The first 3-row group in Table 1 present the results of the competitive methods. Fixed threshold wavelet denoising is well known for its high performance, simplicity and numerical efficiency. Portilla’s Bayes Least Square solution on Gaussian Scale Mixtures in the wavelet domain [21] is, as cited in [22] and many other sources as the most efficient approach (http://decsai.ugr.es/~javier/denoise/software/index.htm). Furthermore, we used Foi’s point-wise Shape Adaptive DCT [23] for comparison (http://www.cs.tut.fi/~foi/SA-DCT/#ref_software). All competitive methods were implemented using MATLAB ®, default parameters, and were conducted using a constant noise model (level estimated in Section 4).

The group of the last 2-rows in Table 1 corresponds to the proposed methods. Both methods use the spatial noise model from Section 3.2. They show the best results in the sense of noise gain.

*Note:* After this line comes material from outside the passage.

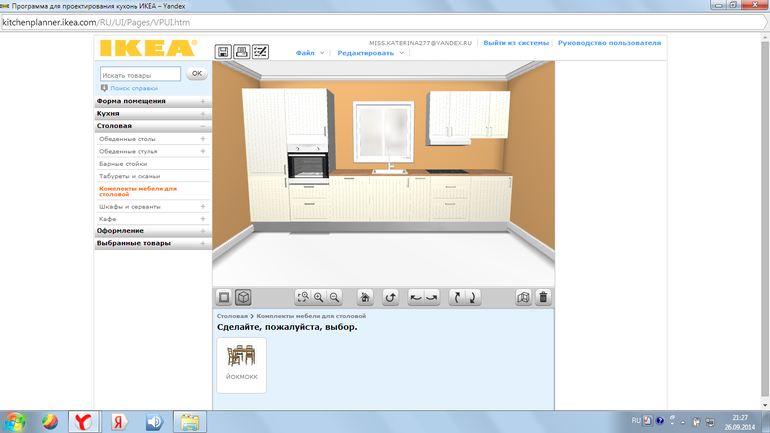This screenshot has height=433, width=770.
Task: Click the zoom out magnifier
Action: point(335,298)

Finally, we check the proposed noise modeling method, image restoration methods and proposed assessment methods on a synthetic test image example (Fig. 10). The synthetic gray level image consists of first and second order two-dimensional piecewise polynomials. Added noise has two components: non-uniform Gaussian and square-of-magnitude Poisson. The levels are adjusted to approximately match the real world example. Two pseudo-random noise realizations are generated for a construction of two “measurements”. The results are given in Table 2. Exactly calculated SNR-s clearly show the advantage of two methods: pointwise shape adaptive DCT and the proposed Wiener filtering in the wavelet domain. Lower dispersion of the results is sufficiently correlated to higher SNR, which validates the assessment results on real images. The lowest dispersions are achieved for the proposed Wiener filtering in the wavelet domain method.

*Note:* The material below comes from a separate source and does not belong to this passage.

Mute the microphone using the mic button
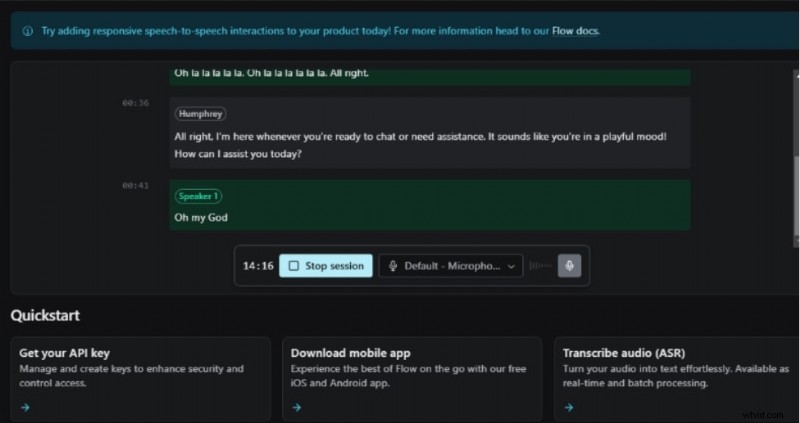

The corresponding MATLAB code for all proposed methods can be found in http://www.fer.unizg.hr/_download/repository/RestaurationSXR.zip.

## 7. Conclusion

We have demonstrated two approaches to image denosing which are robust and simple to implement, as they only require the acquisition of two consecutive images and their respective background signals at the same exposure conditions, from a single acquisition to multiple acquisition. In case of the latter, the methods have the potential to reduce the exposure time which is of critical importance in the SXR imaging biological samples. Restoring images using efficient noise removal methods widens the range of application of SXR microscopy. Based on our analysis, it would be advantageous in SXR imaging to take two short exposures of an object, instead of the longer one, and use their difference to build a reliable noise model that is necessary for a successful image restoration.

The wavelet based method is used for building a noise model from two images of the same object. The model can be built separately for the background (dark and readout noise), or for the whole image that contains 2x background and an additional photon noise. The latter model is used for denoising. It is shown that the model can be built from a single image as well, but is less reliable than the one obtained from two images of the same object. The spatial noise model is used in both proposed denoising methods.

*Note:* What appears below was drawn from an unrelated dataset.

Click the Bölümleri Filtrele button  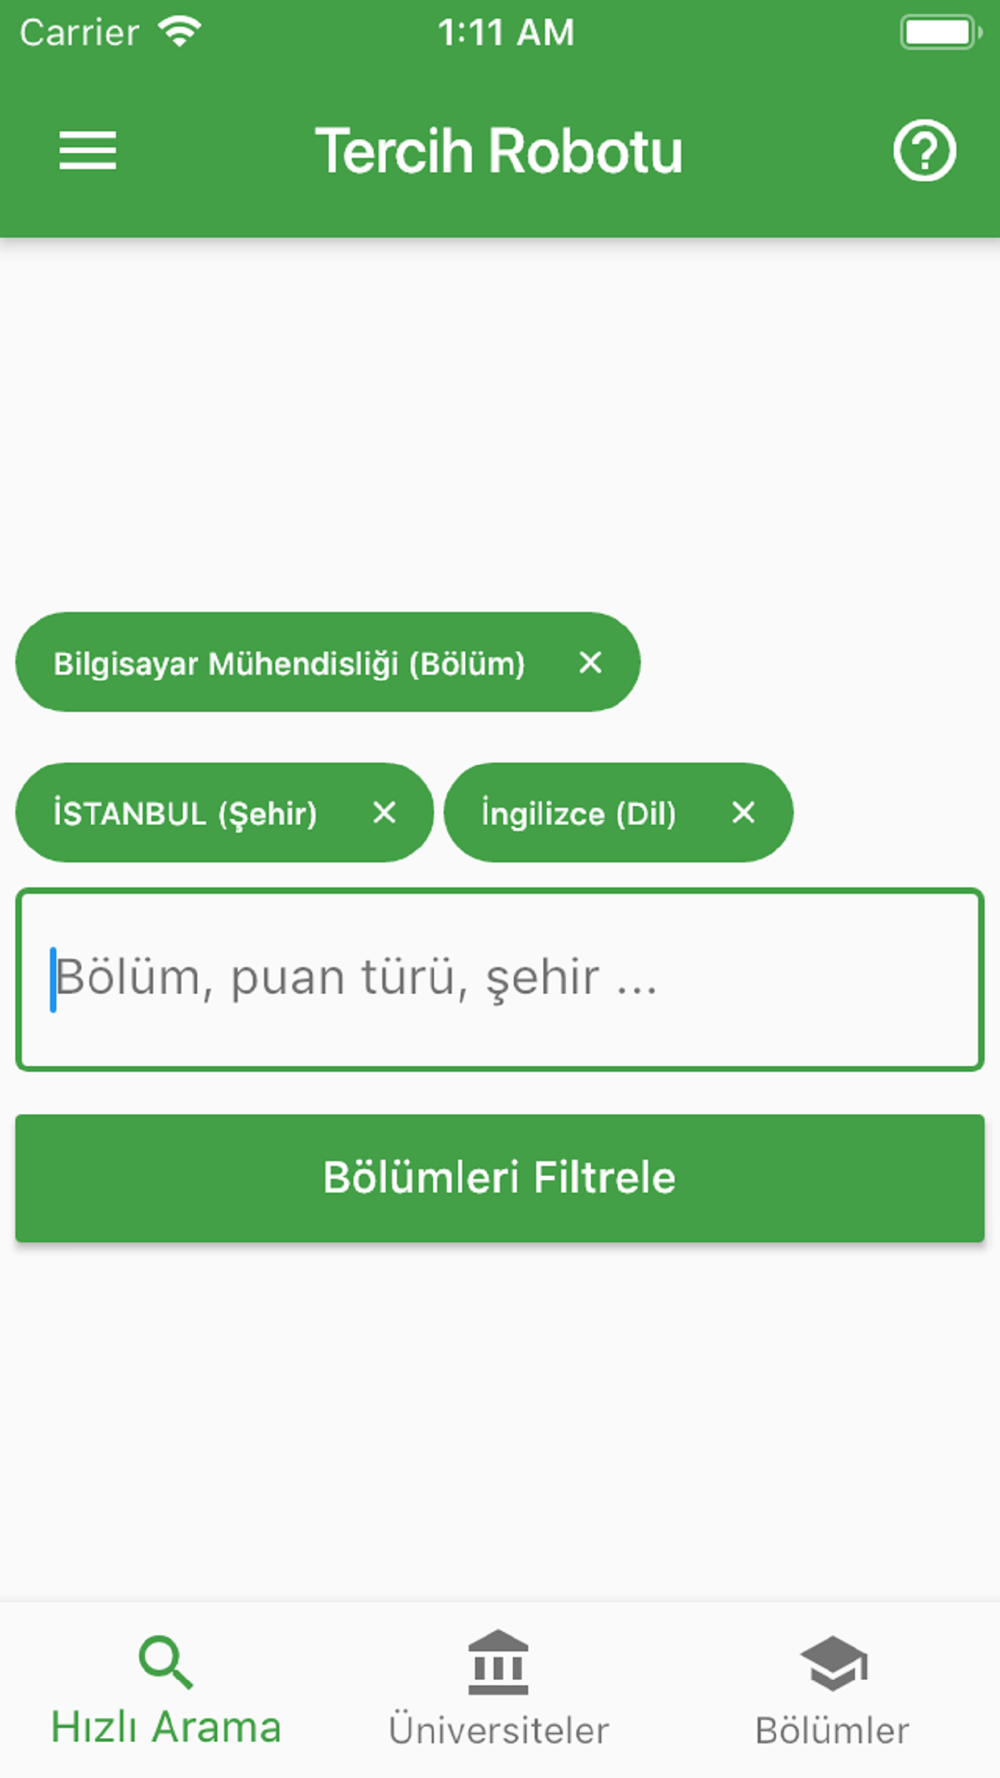500,1178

The adaptive threshold wavelet based method is simple and fast, giving very good results. It is the best among all competitive state-of-the-art methods if the image distance criterion is used. The Wiener filtering in the wavelet domain method achieves the best denoising results if distance of wavelet details criterion is used. Both methods use accurate spatial noise model that is derived from two shots of the same object.

## Acknowledgments

We acknowledge Dr. Georgiy Vaschenko and Dr. Fernando Brizuela for their contributions to the development of table-top SXR microscopes that captured the images used for analysis in the paper. The contributions of Erik Anderson and Weilun Chao from the Center of X-ray Optics and I. Artioukov and A. Vinogradov from the Lebedev Physical Institute for providing the microscope optics are also acknowledged. This work was supported by the Engineering Research Centers Program of the National Science Foundation under NSF Award Number EEC-0310717, by the University of Zagreb under project “Methods for sparse modeling and processing of the audio signals, images and videos” and by the European Community Seventh Framework Programme under grant No. 285939 (ACROSS).